=== Data ===
= = = =

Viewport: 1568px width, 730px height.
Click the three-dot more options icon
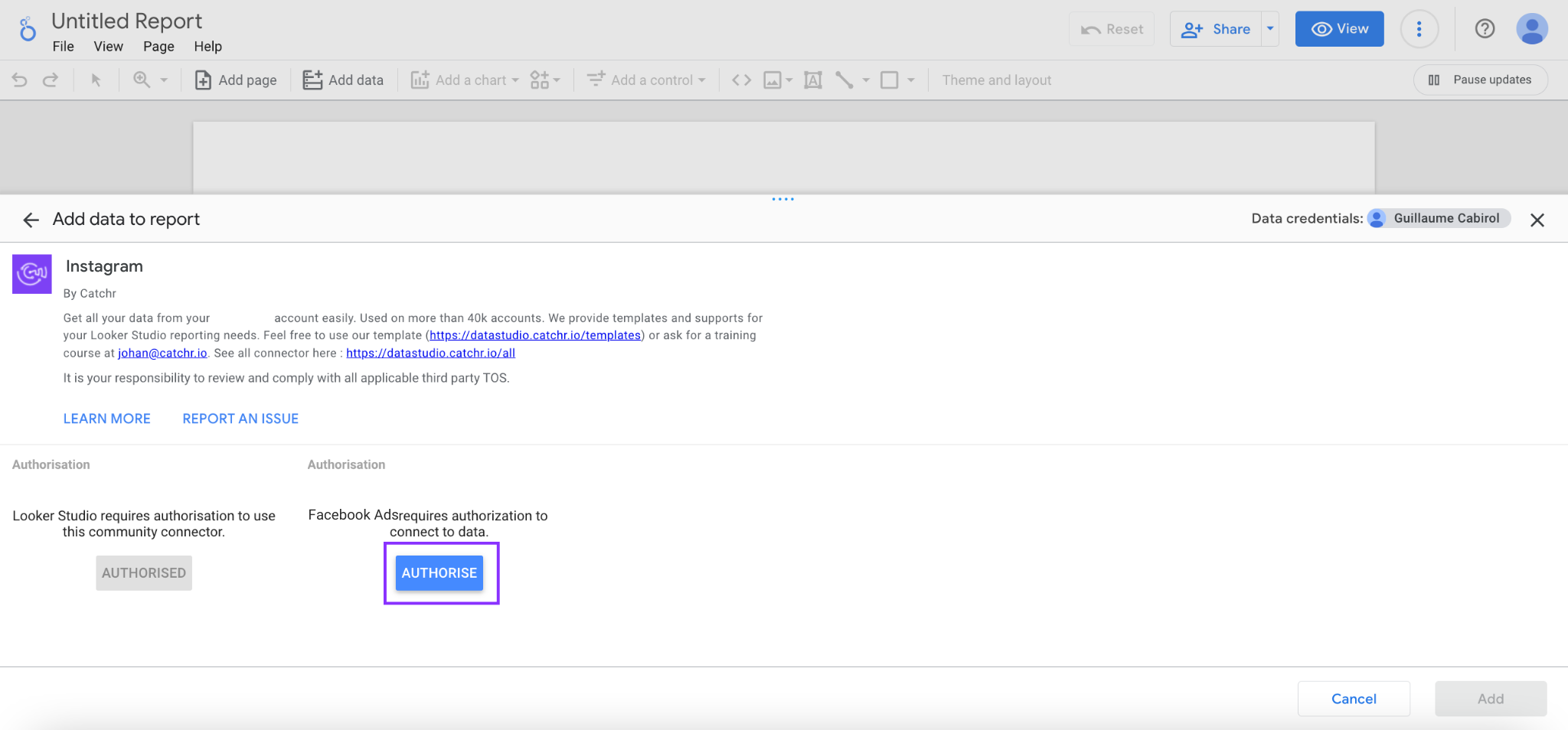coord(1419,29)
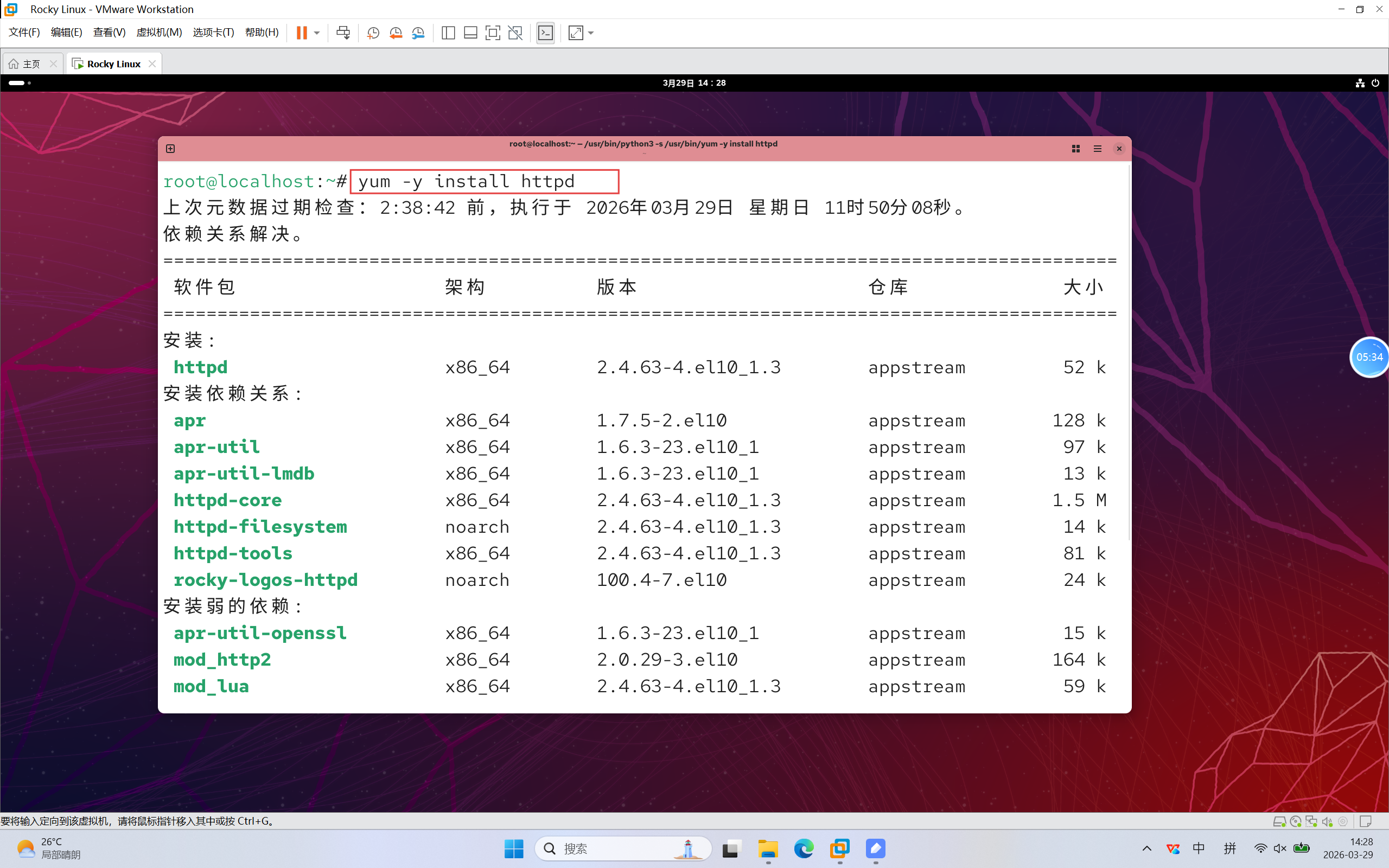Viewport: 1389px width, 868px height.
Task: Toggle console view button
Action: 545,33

= = = =

=== Work item ===
Output a precise copy of the entries, leaving the images out.

=== Response to the exercise ===
Viewport: 1568px width, 730px height.
Click the three-dot more options icon
coord(1419,29)
Viewport: 1389px width, 868px height.
Task: Toggle console view button
Action: 545,33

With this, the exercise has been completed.